Title: Scalable information retrieval system in semantic web by query expansion and ontological-based LSA ranking similarity measurement
Authors: M. Uma Devi; G. Meera Gandhi
Addresses: SRM Institute of Science and Technology, SRM Nagar, Kattankulathur, Chennai 603203, Tamil Nadu, India ' Faculty of Computing, Sathyabama Institute of Science and Technology, Chennai 600119, Tamil Nadu, India
Abstract: In recent days, semantic web presents a key role in intelligent retrieval of information system that resolves vocabulary mismatch problem by query expansion process. However, achieving the scalable information retrieval (IR) in semantic web is a challenging issue in a large dataset. The semantic IR problem is addressed by an ontological-based semantic similarity measurement using natural language processing. The two novel algorithms namely syntactic correlation coefficient (SCC) and mapping-based K-nearest neighbour (M-KNN) for semantic similarity measurement is proposed which improves the accuracy of relevant result.
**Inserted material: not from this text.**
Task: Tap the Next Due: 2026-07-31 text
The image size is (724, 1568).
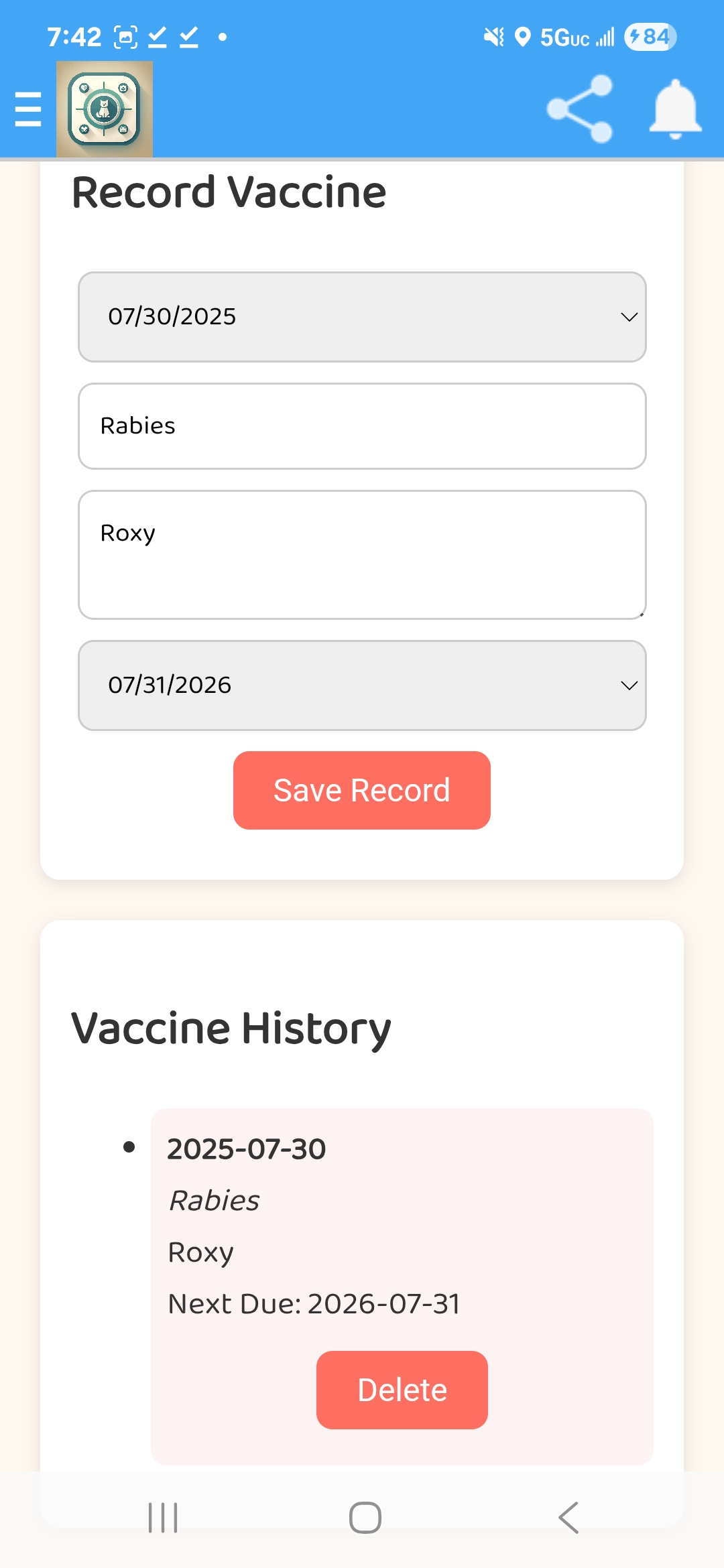Action: (x=314, y=1304)
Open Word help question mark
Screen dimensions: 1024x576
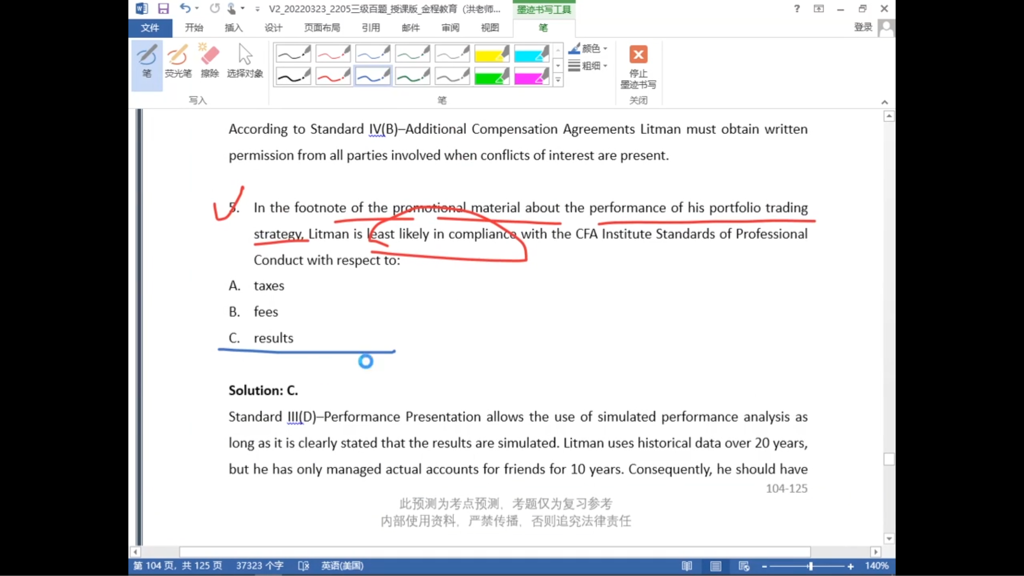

The ontological constructs with word sense disambiguation (WSD) algorithm for document repository improves the conceptual relationships, reduces the ambiguities in ontology and improves scalability by intensely analysing the semantic relationship as well as dynamically reconstructing the ontology when numbers of documents are updated. Ranking is done with latent semantic analysis (LSA) after semantic similarity analysis, which improves the retrieved result and reduces the complexity in relevancy. The performance of the system is analysed with respect to different metrics such as processing time, F-measure (0.97), time complexity, precision (0.95), recall (0.98) and space complexity.
Keywords: information retrieval; IR; semantic similarity; ontology; k-nearest neighbour; latent semantic analysis; LSA; word sense disambiguation; WSD; SPARQL; singular value decomposition.
International Journal of Advanced Intelligence Paradigms, 2020 Vol.17 No.1/2, pp.44 - 66
Received: 29 Nov 2017
Accepted: 23 Jan 2018
Published online: 03 Aug 2020 *